The medical industry is hard to crack because its professionals often work in a nearly "under glass" environment. Many aren't aware of what's going on in the outside world until someone interrupts them and says, "Hey! Over here! There's another world you don't know about. . . Oh, and would you like to buy what I have for sale?"
Here are some thoughts on how you might warm up prospects before "cold calling."
I used to sell memberships to a not-for-profit that offered fully insured and discount benefits. It wasn't easy to explain and so was a hard sale. Everyone wanted a high-deductible major medical plan, which had become expensive for employers. When I showed up, getting people to understand what I offered was nearly impossible. The employers didn't get it or think it was worth learning about. Many employees didn't want to hear about it, even though it was an alternative to what they had -- nothing.
Ahead of my call to local restaurant chain, I sent a goodies basket to the main office and addressed it to: Human Resources Benefits Coordinator. I wasn't sure the company had one. I followed up with a call a few days afterward. Guess what? They had no idea who I was, didn't know what I was offering, but I had their attention. Chocolate macadamia nuts and Kona coffee sure helped, but I think you get the point. It opened the door for conversation.

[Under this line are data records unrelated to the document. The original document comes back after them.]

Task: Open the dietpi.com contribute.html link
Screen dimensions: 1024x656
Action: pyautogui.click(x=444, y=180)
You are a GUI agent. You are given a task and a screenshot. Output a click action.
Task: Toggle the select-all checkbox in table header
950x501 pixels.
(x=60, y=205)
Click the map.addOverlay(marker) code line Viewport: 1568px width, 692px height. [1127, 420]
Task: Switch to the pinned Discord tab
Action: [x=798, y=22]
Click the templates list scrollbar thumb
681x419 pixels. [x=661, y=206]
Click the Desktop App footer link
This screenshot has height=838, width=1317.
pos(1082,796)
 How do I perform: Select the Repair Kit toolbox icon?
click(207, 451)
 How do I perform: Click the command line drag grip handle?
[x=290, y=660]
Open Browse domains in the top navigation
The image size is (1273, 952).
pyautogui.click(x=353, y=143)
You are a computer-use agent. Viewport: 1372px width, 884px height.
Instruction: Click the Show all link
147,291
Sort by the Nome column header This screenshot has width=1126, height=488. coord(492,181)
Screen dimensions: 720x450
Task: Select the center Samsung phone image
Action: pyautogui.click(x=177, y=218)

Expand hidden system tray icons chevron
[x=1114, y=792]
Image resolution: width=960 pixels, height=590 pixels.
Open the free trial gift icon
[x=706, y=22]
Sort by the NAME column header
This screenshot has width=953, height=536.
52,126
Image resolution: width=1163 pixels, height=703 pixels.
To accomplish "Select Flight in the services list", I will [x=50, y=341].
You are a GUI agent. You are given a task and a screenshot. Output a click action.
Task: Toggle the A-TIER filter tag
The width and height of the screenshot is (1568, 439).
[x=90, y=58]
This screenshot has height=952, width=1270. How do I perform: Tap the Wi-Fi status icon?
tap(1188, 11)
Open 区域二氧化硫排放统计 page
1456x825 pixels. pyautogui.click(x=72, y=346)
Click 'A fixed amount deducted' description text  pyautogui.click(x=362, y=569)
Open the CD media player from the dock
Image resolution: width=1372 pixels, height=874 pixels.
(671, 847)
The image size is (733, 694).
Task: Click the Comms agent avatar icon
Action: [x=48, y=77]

Should you do this with every place you intend to call on? No, it can get expensive. But a card introducing yourself with a gift certificate could help get a decision-maker to give you the time of day, rather than having to battle with the gatekeeper.
There are other ways to attract attention. If your company has a blog, start contributing to it. If it doesn't, start one. Simply inviting comments from the medical community can help build your credibility as an expert in the field. You can start with a simple email with a link that says, "Please take a look at our blog, and let me know what you think. If you would, comment on the posts that pique your interest." Granted, building an online reputation takes longer, but it can begin to fill your long-term pipeline while you send out some care packages.